-- start of MATERIAL --
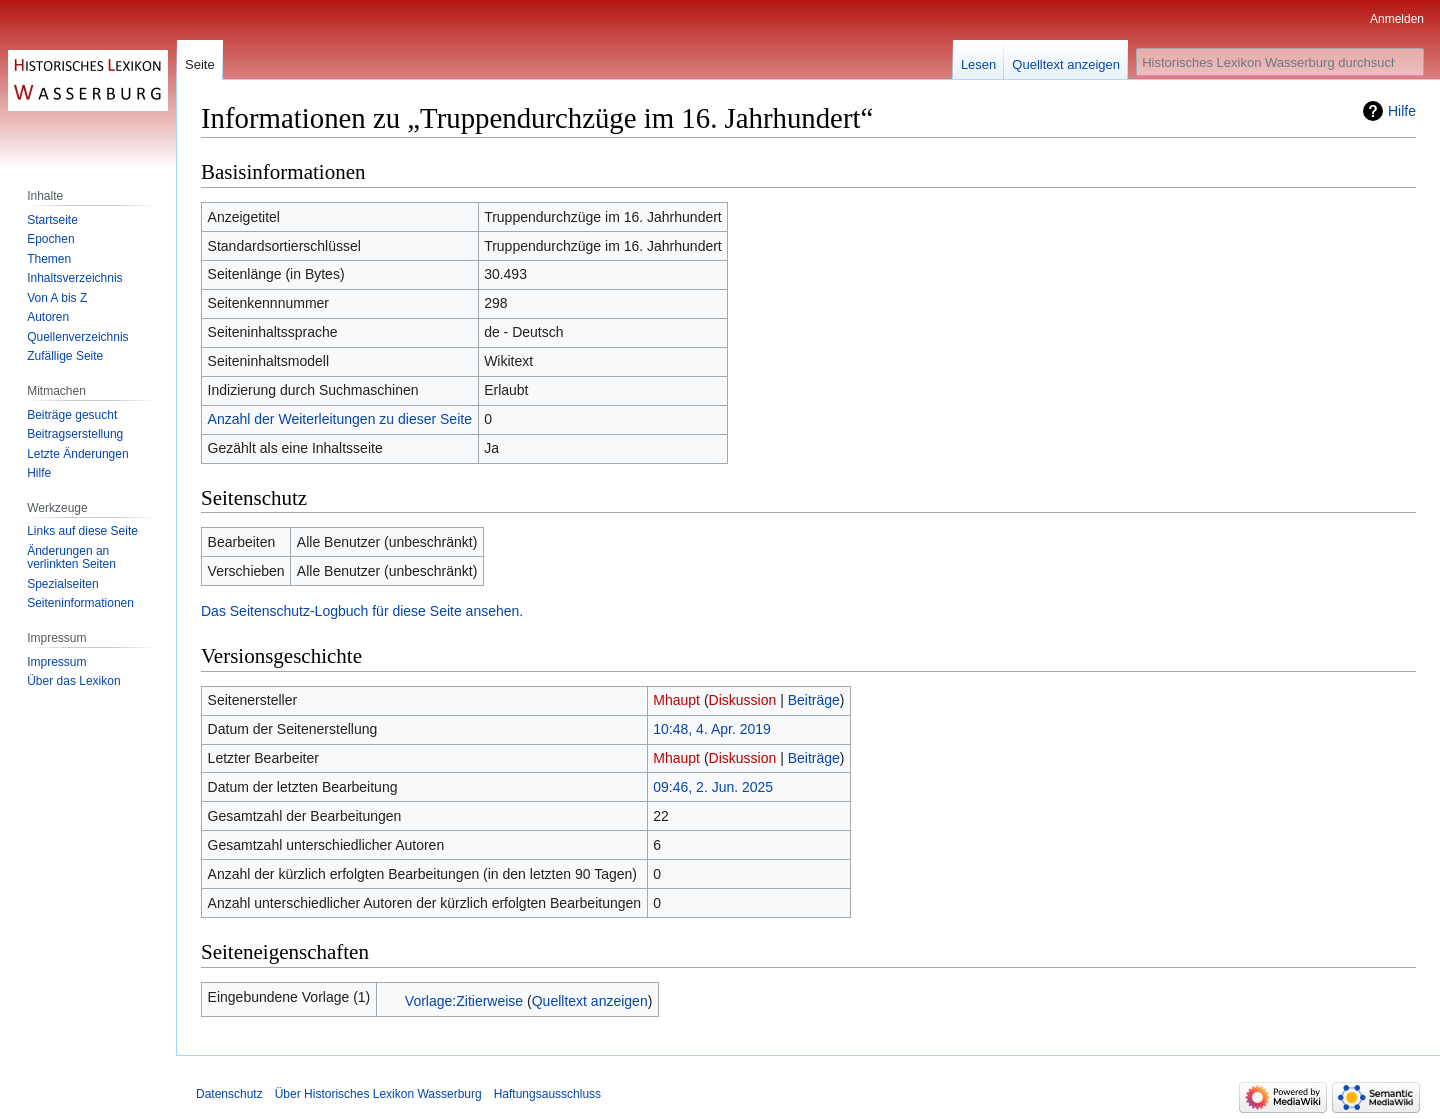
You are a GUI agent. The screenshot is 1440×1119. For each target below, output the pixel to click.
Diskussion (743, 700)
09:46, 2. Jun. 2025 (713, 787)
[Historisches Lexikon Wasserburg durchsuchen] (1280, 62)
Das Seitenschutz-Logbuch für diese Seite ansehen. (362, 611)
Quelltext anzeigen (590, 1001)
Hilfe (1402, 111)
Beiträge (814, 700)
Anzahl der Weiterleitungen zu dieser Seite (340, 419)
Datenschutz (229, 1094)
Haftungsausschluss (547, 1094)
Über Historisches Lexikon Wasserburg (378, 1094)
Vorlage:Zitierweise (464, 1001)
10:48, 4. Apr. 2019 (712, 729)
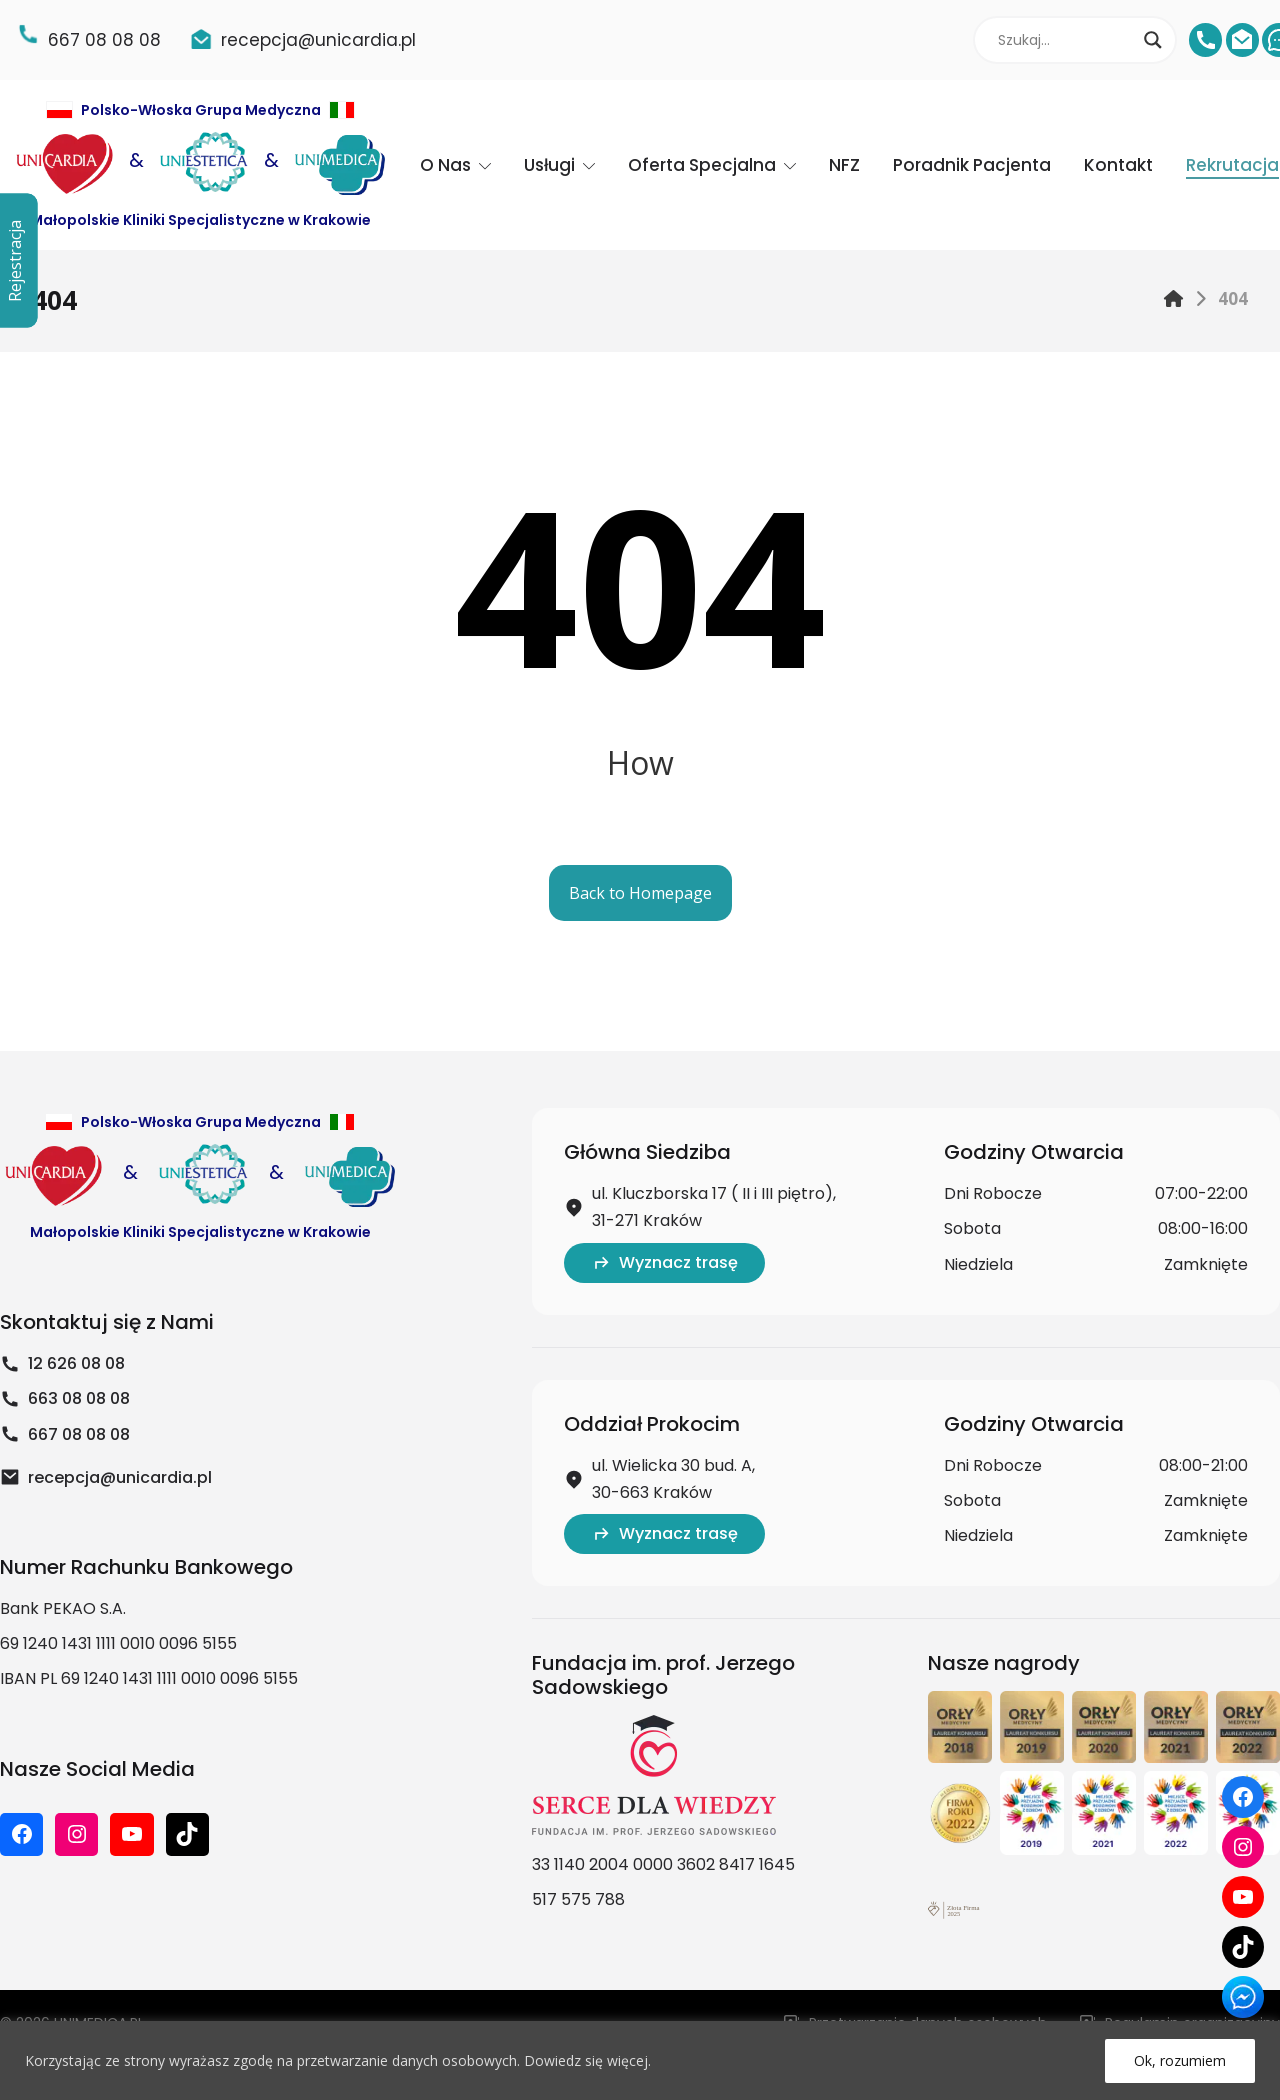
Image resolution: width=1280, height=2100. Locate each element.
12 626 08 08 (62, 1363)
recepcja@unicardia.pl (106, 1477)
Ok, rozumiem (1180, 2060)
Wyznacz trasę (664, 1262)
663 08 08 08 (65, 1398)
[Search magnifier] (1153, 40)
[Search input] (1066, 40)
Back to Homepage (640, 893)
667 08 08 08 (65, 1434)
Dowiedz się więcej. (587, 2060)
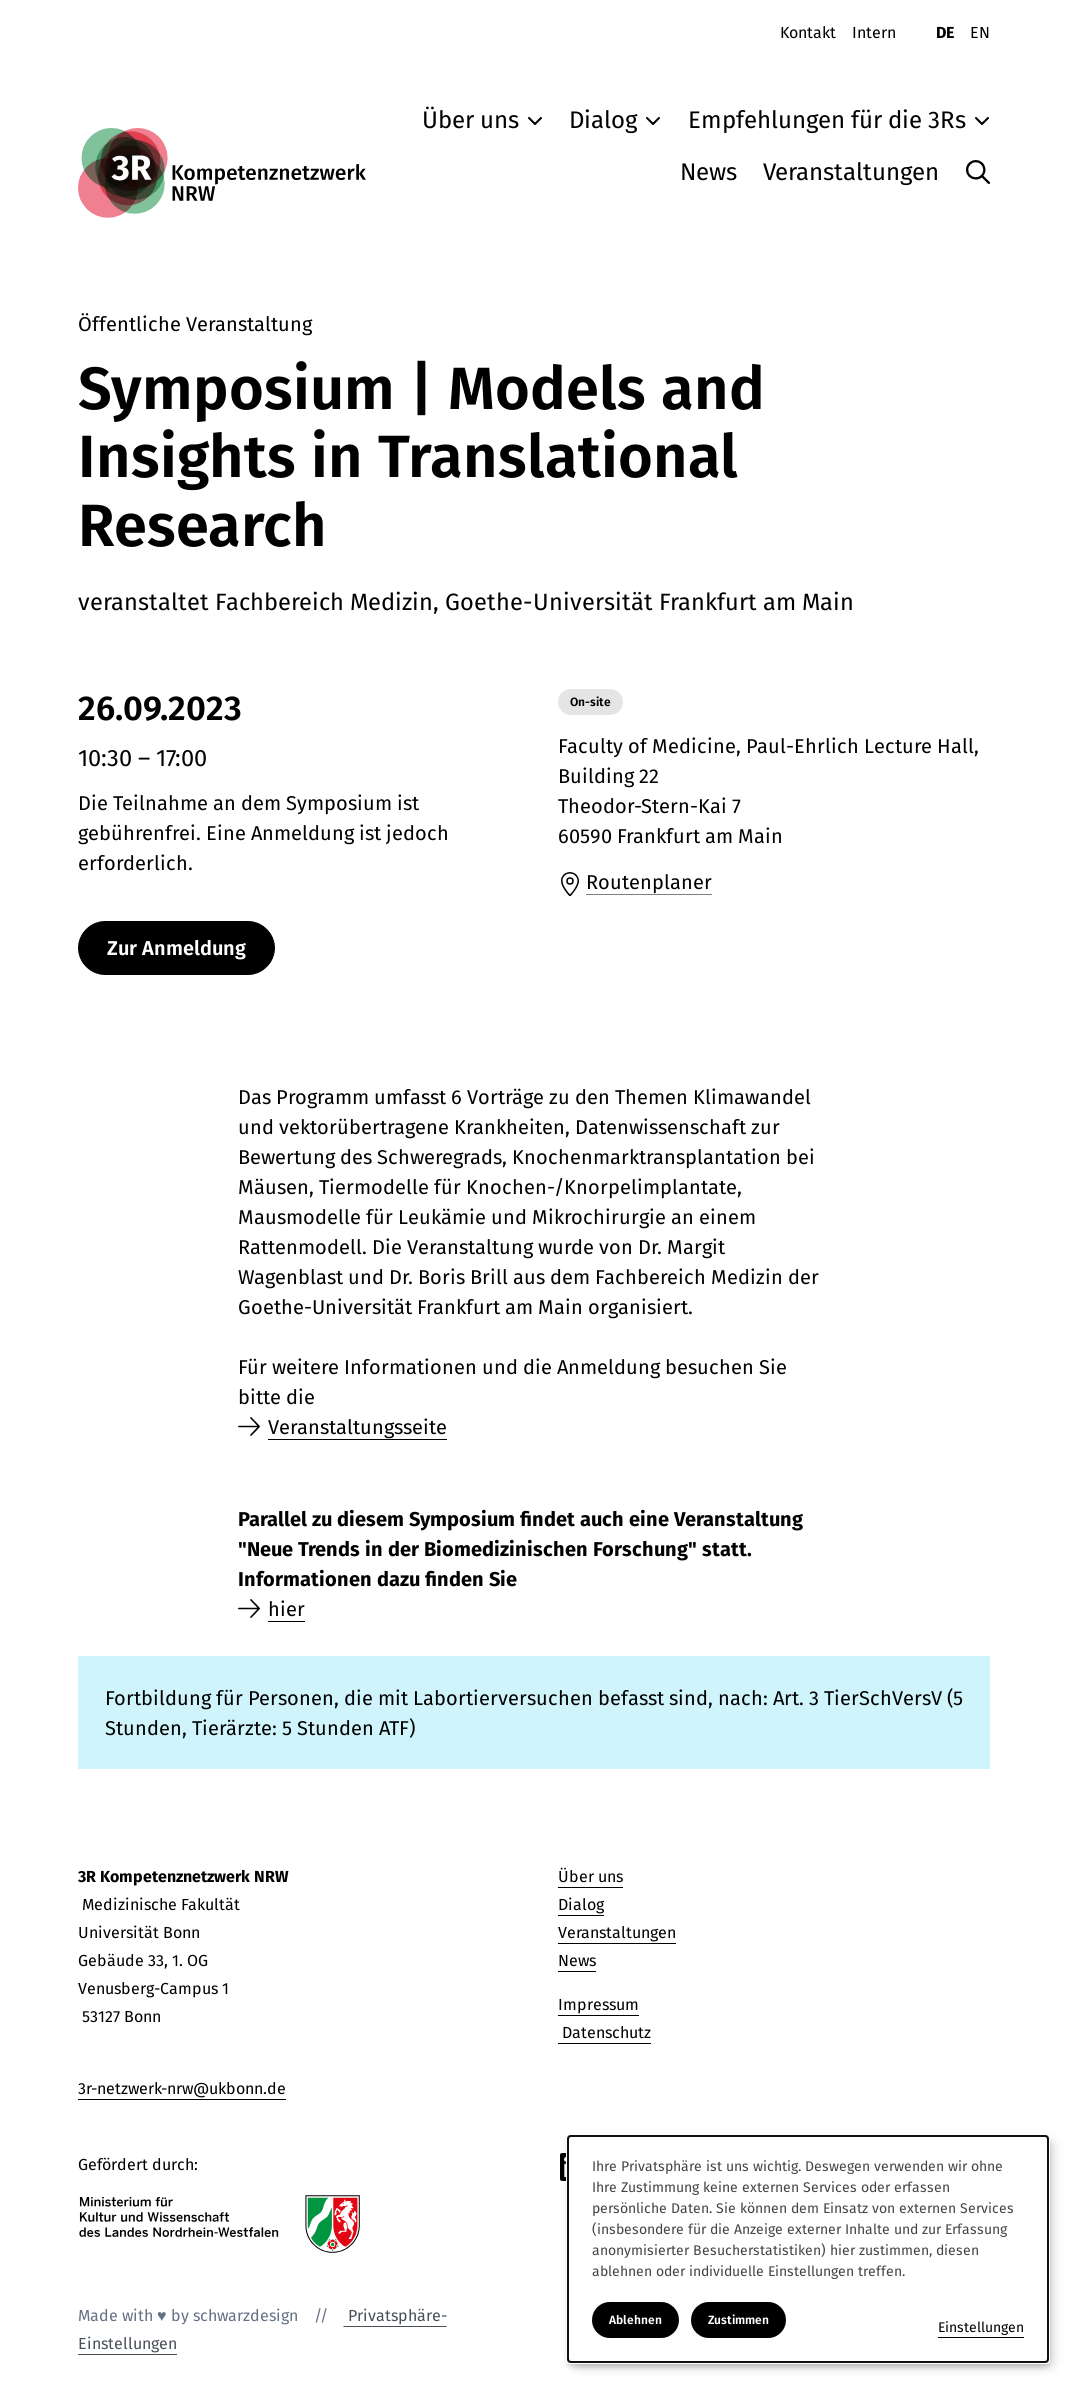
-- end of MATERIAL --
▶ **TASK STATEMENT**:
Lay out every line of the items above as a JSON list of strings, one string per line, with blank lines omitted and the pictures left out.

▶ **REPLY TO THE EXERCISE**:
[
  "You are a GUI agent. The screenshot is 1440×1119. For each target below, output the pixel to click.",
  "Diskussion (743, 700)",
  "09:46, 2. Jun. 2025 (713, 787)",
  "[Historisches Lexikon Wasserburg durchsuchen] (1280, 62)",
  "Das Seitenschutz-Logbuch für diese Seite ansehen. (362, 611)",
  "Quelltext anzeigen (590, 1001)",
  "Hilfe (1402, 111)",
  "Beiträge (814, 700)",
  "Anzahl der Weiterleitungen zu dieser Seite (340, 419)",
  "Datenschutz (229, 1094)",
  "Haftungsausschluss (547, 1094)",
  "Über Historisches Lexikon Wasserburg (378, 1094)",
  "Vorlage:Zitierweise (464, 1001)",
  "10:48, 4. Apr. 2019 (712, 729)",
  "Image resolution: width=1280, height=2100. Locate each element.",
  "12 626 08 08 (62, 1363)",
  "recepcja@unicardia.pl (106, 1477)",
  "Ok, rozumiem (1180, 2060)",
  "Wyznacz trasę (664, 1262)",
  "663 08 08 08 (65, 1398)",
  "[Search magnifier] (1153, 40)",
  "[Search input] (1066, 40)",
  "Back to Homepage (640, 893)",
  "667 08 08 08 (65, 1434)",
  "Dowiedz się więcej. (587, 2060)"
]